* **Work required**: Don't include pictures. Quote the lines below from the first through the line that contains "[Email] (183, 920)".
START Available data
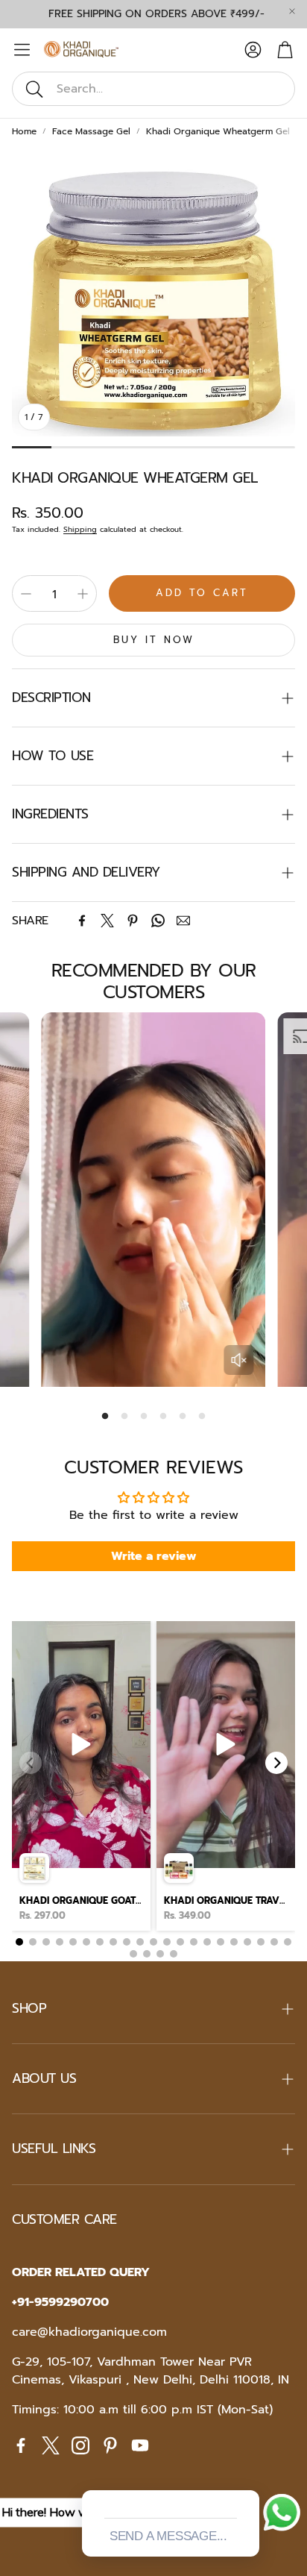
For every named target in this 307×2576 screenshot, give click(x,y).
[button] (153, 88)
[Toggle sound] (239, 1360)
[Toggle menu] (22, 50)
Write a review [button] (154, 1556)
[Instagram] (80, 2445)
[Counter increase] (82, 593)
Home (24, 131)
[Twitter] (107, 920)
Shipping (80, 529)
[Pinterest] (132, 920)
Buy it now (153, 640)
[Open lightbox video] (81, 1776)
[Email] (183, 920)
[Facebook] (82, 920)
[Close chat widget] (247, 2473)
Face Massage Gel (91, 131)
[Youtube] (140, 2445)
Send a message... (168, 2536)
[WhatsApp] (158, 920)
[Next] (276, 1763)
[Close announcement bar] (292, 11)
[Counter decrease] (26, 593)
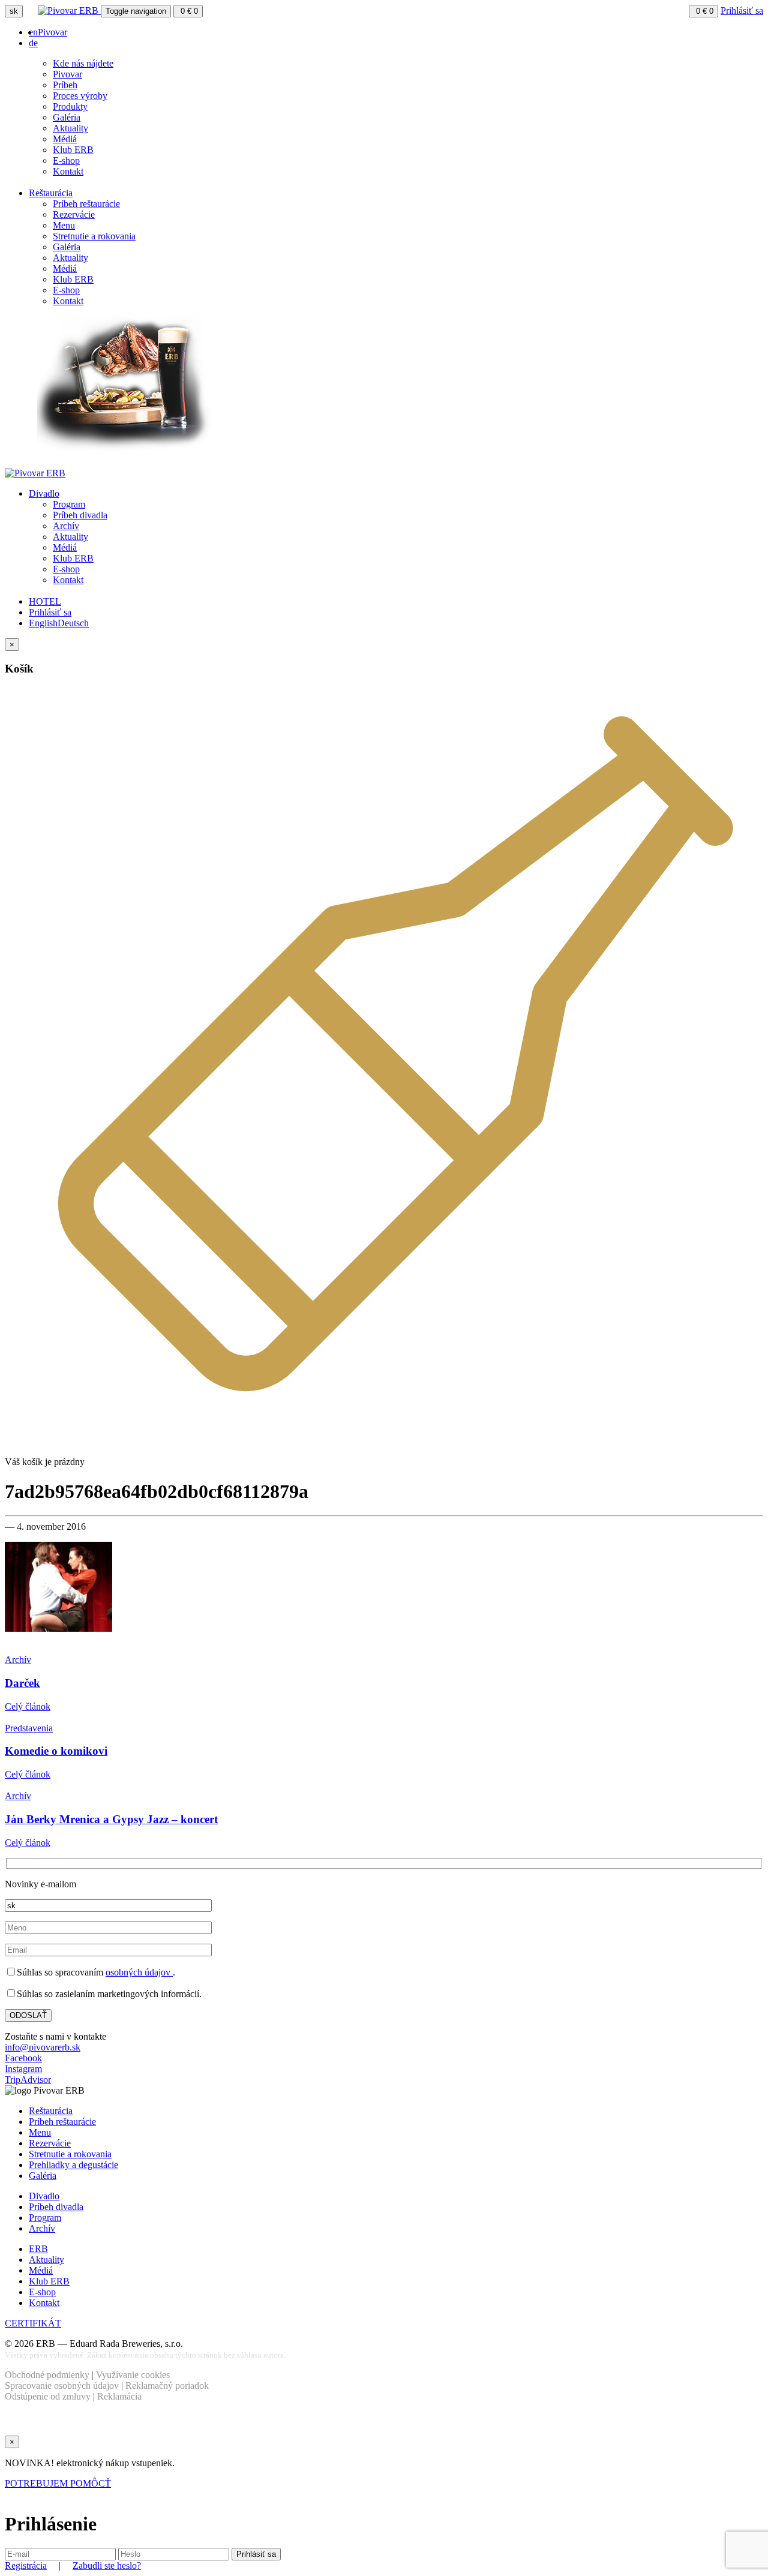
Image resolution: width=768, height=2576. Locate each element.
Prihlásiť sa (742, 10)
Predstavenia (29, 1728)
END Available data
* **Output for this exercise**:
For every named target in this 307×2576 screenshot, give click(x,y).
[button] (153, 88)
[Toggle sound] (239, 1360)
[Toggle menu] (22, 50)
Write a review [button] (154, 1556)
[Instagram] (80, 2445)
[Counter increase] (82, 593)
Home (24, 131)
[Twitter] (107, 920)
Shipping (80, 529)
[Pinterest] (132, 920)
Buy it now (153, 640)
[Open lightbox video] (81, 1776)
[Email] (183, 920)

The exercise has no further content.